** Start Supplied data **
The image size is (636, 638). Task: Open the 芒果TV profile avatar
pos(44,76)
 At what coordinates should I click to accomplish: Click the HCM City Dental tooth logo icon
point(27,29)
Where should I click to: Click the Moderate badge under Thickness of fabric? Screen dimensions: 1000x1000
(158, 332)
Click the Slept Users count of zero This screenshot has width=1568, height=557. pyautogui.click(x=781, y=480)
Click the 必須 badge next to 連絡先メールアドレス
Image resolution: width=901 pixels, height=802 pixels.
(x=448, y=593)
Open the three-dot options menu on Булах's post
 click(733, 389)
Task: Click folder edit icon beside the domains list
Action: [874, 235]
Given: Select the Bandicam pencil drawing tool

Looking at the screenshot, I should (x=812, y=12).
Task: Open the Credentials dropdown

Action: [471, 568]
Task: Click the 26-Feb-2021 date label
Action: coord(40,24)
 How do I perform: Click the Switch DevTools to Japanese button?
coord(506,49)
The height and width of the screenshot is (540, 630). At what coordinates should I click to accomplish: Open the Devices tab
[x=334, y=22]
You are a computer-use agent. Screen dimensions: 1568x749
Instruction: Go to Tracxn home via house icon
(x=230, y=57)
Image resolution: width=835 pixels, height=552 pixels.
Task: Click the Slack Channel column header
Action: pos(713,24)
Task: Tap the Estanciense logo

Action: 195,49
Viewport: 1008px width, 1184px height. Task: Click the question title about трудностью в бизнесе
** End Supplied data **
Give every row above as a numbered list, leaving out the blank lines.

- _Solution for this problem_
1. The image size is (636, 638). Task: Open the 芒果TV profile avatar
2. pos(44,76)
3.  At what coordinates should I click to accomplish: Click the HCM City Dental tooth logo icon
4. point(27,29)
5. Where should I click to: Click the Moderate badge under Thickness of fabric? Screen dimensions: 1000x1000
6. (158, 332)
7. Click the Slept Users count of zero This screenshot has width=1568, height=557. pyautogui.click(x=781, y=480)
8. Click the 必須 badge next to 連絡先メールアドレス
9. Image resolution: width=901 pixels, height=802 pixels.
10. (x=448, y=593)
11. Open the three-dot options menu on Булах's post
12.  click(733, 389)
13. Task: Click folder edit icon beside the domains list
14. Action: [874, 235]
15. Given: Select the Bandicam pencil drawing tool
16. Looking at the screenshot, I should (x=812, y=12).
17. Task: Open the Credentials dropdown
18. Action: [471, 568]
19. Task: Click the 26-Feb-2021 date label
20. Action: coord(40,24)
21.  How do I perform: Click the Switch DevTools to Japanese button?
22. coord(506,49)
23. The height and width of the screenshot is (540, 630). At what coordinates should I click to accomplish: Open the Devices tab
24. [x=334, y=22]
25. You are a computer-use agent. Screen dimensions: 1568x749
26. Instruction: Go to Tracxn home via house icon
27. (x=230, y=57)
28. Image resolution: width=835 pixels, height=552 pixels.
29. Task: Click the Slack Channel column header
30. Action: pos(713,24)
31. Task: Tap the Estanciense logo
32. Action: 195,49
33. Viewport: 1008px width, 1184px height. Task: Click the question title about трудностью в бизнесе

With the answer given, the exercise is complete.